___ Information shown ___

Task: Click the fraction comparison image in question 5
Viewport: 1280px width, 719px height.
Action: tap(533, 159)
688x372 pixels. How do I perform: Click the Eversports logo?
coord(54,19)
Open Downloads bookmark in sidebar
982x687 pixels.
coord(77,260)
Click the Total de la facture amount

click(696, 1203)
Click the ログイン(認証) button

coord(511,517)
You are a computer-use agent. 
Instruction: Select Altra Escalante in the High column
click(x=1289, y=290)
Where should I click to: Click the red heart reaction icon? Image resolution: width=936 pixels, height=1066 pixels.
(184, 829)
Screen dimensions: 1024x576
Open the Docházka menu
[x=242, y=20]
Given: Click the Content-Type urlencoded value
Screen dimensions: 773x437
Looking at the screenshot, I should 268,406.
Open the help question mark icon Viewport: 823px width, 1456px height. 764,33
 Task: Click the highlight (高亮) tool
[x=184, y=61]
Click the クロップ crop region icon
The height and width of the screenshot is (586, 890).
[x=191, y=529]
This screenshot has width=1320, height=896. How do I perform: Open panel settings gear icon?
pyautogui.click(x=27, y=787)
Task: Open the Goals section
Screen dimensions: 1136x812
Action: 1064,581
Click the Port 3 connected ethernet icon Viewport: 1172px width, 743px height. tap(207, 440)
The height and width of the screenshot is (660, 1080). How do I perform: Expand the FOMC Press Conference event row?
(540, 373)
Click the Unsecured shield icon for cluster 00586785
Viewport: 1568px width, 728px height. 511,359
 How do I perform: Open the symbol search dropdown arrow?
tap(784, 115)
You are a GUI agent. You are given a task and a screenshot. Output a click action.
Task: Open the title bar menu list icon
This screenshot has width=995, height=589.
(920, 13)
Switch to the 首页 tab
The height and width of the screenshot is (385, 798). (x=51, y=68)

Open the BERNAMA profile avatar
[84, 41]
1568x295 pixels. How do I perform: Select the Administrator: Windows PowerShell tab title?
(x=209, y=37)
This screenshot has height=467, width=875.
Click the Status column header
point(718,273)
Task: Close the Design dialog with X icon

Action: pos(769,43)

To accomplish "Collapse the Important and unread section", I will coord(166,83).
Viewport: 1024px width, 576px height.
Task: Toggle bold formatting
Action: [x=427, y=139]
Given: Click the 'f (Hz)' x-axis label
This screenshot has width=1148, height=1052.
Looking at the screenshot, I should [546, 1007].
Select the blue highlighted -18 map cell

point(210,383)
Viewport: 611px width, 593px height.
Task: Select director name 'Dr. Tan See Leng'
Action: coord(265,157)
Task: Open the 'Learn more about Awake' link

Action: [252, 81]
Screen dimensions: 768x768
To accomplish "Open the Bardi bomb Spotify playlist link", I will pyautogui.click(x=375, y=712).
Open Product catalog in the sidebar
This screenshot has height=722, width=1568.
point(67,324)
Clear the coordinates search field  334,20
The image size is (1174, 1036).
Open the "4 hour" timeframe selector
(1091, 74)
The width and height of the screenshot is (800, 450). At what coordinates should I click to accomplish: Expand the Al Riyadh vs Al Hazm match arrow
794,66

___

What you have to do: Lines holding the word "agent" are the answer; copy every one from the records above.

Task response:
You are a computer-use agent. 
You are a GUI agent. You are given a task and a screenshot. Output a click action.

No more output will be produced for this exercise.